Good Morning Miss Brown
Corinna
I Ain’t Gonna Let Nobody Steal My Jellyroll
Going Up To The Country, Paint My Mailbox Blue
Done Changed My Way Of Living

Side Two

She Caught The Katy And Left Me A Mule To Ride
The Cuckoo
You Don’t Miss Your Water (‘Til Your Well Runs Dry)
A Lot Of Love

AMG 5 Star Rave Review

Taj Mahal’s second album, recorded in the spring and fall of 1968, opens with more stripped-down Delta-style blues in the manner of his debut, but adds a little more amplification (partly courtesy of Al Kooper on organ) before moving into wholly bigger sound on numbers like “She Caught the Katy and Left Me a Mule to Ride” and “The Cuckoo” — the latter, in particular, features crunchy electric and acoustic guitars and Gary Gilmore playing his bass almost like a lead instrument, like a bluesman’s answer to John Entwistle.

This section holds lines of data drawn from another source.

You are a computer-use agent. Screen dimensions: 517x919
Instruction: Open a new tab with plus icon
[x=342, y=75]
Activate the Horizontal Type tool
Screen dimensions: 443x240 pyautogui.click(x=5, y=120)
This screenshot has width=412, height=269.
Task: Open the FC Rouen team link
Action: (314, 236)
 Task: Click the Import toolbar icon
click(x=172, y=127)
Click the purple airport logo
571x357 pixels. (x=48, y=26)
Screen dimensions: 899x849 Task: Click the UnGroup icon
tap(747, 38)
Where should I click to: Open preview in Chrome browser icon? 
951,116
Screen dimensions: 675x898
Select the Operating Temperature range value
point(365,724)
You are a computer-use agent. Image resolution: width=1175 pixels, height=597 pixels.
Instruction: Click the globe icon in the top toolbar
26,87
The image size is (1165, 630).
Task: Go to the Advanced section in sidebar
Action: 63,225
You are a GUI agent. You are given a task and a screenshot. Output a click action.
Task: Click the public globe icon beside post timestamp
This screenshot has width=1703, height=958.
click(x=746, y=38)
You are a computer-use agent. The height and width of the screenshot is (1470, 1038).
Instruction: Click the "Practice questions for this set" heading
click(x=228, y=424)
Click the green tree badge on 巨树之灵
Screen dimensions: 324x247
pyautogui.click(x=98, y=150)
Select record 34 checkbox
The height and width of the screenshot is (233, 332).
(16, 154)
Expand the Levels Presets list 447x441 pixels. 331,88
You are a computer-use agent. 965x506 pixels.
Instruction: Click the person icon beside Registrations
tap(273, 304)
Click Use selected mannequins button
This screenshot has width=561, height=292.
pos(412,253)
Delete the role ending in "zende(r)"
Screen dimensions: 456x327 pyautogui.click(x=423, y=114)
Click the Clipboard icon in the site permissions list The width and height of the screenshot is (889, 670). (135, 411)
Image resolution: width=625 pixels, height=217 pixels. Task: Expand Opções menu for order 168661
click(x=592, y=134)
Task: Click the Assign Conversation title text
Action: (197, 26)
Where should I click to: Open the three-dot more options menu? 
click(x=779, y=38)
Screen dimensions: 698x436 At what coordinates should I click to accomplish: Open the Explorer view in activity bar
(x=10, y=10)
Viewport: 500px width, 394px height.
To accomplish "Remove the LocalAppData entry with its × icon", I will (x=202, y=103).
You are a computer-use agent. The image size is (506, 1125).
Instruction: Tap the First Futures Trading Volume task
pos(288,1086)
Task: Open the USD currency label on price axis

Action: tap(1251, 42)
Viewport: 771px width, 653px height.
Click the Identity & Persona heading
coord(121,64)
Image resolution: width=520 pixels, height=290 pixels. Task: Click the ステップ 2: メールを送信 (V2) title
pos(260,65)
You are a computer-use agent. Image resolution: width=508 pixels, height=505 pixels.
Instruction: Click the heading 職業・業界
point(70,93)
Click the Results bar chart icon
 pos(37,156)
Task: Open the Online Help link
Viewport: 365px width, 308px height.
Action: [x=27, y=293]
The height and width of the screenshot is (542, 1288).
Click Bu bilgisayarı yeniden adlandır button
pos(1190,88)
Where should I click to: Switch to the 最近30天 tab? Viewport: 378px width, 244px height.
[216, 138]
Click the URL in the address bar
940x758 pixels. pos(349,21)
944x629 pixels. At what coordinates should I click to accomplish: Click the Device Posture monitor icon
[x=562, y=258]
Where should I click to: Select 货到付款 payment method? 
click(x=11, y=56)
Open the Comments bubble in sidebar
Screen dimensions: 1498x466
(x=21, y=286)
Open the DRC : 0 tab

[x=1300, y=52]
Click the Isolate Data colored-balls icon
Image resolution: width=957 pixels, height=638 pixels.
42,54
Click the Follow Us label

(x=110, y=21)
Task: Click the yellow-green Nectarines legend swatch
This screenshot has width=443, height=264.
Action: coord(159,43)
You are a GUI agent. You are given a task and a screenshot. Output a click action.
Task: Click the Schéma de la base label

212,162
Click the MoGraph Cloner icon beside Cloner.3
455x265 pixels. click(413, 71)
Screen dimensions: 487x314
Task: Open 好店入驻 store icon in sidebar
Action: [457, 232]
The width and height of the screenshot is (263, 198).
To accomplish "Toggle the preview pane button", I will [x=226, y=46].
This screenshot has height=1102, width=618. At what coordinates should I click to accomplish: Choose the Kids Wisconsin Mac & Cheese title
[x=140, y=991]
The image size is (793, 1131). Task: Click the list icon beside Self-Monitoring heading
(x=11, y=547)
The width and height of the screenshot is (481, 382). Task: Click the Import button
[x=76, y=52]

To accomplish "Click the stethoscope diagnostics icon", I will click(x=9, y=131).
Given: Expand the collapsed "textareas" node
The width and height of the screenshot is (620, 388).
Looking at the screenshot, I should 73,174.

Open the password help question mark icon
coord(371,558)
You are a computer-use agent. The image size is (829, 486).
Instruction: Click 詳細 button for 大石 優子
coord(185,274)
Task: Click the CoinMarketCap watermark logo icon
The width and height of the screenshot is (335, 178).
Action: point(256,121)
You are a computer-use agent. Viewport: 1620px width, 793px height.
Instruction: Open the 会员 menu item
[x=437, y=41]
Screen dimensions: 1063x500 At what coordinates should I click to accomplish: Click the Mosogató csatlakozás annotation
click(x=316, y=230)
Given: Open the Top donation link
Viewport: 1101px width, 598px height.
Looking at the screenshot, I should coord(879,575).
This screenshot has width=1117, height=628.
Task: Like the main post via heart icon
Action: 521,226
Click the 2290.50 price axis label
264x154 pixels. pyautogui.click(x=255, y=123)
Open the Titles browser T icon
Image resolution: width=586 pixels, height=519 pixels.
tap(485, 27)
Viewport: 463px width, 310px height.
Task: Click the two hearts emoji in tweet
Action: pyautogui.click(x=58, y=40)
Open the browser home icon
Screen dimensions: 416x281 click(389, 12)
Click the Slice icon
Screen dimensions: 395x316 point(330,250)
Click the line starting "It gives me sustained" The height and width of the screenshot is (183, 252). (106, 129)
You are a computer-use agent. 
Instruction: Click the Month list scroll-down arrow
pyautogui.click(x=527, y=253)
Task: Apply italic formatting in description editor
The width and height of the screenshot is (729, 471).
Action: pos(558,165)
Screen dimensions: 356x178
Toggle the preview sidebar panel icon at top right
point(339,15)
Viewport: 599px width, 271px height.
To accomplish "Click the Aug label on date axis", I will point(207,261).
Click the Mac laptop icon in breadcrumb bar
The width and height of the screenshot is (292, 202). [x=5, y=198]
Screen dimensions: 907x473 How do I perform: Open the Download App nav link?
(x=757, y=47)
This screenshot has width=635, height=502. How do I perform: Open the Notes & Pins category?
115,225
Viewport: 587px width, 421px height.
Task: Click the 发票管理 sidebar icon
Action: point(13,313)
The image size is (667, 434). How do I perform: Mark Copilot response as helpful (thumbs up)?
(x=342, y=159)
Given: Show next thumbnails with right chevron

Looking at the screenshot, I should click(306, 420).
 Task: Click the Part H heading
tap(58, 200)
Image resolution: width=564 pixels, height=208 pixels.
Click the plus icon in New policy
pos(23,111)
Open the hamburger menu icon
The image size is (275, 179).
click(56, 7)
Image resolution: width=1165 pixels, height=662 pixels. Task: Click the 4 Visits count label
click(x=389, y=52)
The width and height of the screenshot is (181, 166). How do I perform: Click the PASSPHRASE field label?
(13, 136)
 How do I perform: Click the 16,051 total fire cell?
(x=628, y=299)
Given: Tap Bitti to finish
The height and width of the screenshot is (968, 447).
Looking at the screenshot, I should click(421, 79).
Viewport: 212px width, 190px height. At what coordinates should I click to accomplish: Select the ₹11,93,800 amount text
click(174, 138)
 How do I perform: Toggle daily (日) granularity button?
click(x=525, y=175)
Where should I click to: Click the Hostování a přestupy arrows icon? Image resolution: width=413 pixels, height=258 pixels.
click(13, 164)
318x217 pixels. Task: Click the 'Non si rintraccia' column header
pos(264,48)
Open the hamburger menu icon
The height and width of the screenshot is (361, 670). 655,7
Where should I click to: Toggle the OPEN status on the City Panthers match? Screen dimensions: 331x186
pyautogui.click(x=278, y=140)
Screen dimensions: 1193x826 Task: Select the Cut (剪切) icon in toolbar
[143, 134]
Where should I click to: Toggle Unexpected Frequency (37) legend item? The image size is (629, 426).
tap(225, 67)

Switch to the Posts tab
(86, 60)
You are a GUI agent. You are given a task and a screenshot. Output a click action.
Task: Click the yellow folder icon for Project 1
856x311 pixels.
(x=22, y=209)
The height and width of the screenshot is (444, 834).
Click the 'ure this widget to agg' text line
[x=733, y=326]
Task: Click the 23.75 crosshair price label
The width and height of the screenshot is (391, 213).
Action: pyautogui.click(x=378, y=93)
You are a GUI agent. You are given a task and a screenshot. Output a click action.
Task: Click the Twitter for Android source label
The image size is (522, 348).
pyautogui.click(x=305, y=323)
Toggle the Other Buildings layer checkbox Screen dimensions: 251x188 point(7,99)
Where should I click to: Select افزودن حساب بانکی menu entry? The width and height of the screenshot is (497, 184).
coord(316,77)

Most notable, however, may be “You Don’t Miss Your Water (‘Til Your Well Runs Dry)” and “Ain’t That a Lot of Love,” which offer Taj Mahal working in the realm of soul and treading onto Otis Redding territory. This is particularly notable on “You Don’t Miss Your Water,” which achieves the intensity of a gospel performance and comes complete with a Stax/Volt-style horn arrangement by Jesse Ed Davis that sounds more like the real thing than the real thing.

“Ain’t That a Lot of Love,” by contrast, is driven by a hard electric guitar sound and a relentless bass part that sounds like a more urgent version of the bassline from the Spencer Davis Group’s “Gimme Some Lovin’.”